Avec sa réputation de gourou en informatique, il était facile de l’imaginer en expert austère. Mais, au contraire, Edmond était devenu une icône pop-moderne, qui fréquentait la jet-set et s’habillait à la pointe de la mode. Amateur de musique underground obscure, il était également un collectionneur d’œuvres inestimables, tant chez les impressionnistes que dans l’art contemporain. Kirsch demandait souvent conseil à Langdon avant d’acquérir une nouvelle pièce.

Conseil qu’évidemment il s’empresse de ne pas suivre ! se rappelait Langdon, amusé.

L’année précédente, contrairement à leur habitude, les deux hommes n’avaient pas parlé d’art, mais de Dieu. Un sujet surprenant pour un chantre de l’athéisme. Devant un carpaccio de bœuf au Tiger Mama de Boston, Kirsch avait interrogé Langdon sur les croyances fondamentales dans les diverses religions de la planète, en particulier celles ayant trait à la création du monde.

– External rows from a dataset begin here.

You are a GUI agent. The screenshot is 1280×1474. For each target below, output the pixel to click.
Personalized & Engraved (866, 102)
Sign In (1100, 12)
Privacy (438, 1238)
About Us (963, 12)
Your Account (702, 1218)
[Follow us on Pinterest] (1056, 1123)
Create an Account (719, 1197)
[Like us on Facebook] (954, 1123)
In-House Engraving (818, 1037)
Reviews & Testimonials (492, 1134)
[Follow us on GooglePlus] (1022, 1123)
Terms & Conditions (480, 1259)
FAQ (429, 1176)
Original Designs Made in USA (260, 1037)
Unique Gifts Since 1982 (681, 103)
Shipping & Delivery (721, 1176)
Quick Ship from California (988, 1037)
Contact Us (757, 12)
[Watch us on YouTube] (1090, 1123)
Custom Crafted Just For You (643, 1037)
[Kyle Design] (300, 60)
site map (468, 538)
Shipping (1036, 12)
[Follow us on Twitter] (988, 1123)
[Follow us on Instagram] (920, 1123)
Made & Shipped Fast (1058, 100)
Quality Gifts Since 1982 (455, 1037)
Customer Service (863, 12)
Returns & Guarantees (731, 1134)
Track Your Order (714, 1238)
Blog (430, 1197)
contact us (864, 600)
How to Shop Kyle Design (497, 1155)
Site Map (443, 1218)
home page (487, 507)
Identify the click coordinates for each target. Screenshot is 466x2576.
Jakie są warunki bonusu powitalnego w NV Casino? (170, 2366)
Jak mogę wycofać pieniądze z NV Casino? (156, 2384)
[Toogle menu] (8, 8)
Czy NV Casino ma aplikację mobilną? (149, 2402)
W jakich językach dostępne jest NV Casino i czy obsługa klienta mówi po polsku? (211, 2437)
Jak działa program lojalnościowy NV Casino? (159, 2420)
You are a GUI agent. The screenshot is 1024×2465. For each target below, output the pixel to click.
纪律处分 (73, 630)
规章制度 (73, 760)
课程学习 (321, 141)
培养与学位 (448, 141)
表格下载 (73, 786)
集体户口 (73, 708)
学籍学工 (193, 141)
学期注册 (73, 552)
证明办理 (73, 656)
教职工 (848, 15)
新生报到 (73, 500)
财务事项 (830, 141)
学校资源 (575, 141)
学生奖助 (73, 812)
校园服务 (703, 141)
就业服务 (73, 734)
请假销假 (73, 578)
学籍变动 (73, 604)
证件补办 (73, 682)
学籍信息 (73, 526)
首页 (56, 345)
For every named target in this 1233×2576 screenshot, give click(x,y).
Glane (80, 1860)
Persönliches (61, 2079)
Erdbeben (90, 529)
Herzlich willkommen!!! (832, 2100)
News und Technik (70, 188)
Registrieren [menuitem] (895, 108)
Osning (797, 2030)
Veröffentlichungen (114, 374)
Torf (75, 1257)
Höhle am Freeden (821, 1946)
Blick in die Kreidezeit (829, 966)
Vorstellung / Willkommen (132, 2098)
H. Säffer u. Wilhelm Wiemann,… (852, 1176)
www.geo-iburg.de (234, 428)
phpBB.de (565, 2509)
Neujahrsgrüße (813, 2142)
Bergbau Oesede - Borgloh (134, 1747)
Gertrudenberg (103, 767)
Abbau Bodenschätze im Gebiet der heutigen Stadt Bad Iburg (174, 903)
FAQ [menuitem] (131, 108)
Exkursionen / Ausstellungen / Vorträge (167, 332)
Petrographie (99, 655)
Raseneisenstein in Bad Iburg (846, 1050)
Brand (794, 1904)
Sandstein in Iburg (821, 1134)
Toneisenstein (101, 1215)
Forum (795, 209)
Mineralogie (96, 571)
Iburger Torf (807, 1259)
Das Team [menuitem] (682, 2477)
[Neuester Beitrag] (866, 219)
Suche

Langdon lui avait fait un résumé exhaustif des croyances actuelles, de la Genèse — commune aux juifs, chrétiens et musulmans — jusqu’au récit du Brahma, le dieu-créateur des hindous, en passant par le Marduk des Babyloniens, et bien d’autres encore.

— Éclairez ma lanterne, avait demandé Langdon en quittant le restaurant. Comment se fait-il qu’un éminent futurologue s’intéresse ainsi au passé ? Le grand athée devant l’Éternel aurait-il finalement trouvé Dieu ?

Edmond avait ri de bon cœur.

— J’aurais bien aimé ! Je cherche juste à évaluer la concurrence, Robert.

— Science et religion ne sont pas rivales, avait répondu Langdon en souriant. Elles tentent de raconter la même histoire, simplement avec des mots différents. Il y a de la place ici-bas pour les deux.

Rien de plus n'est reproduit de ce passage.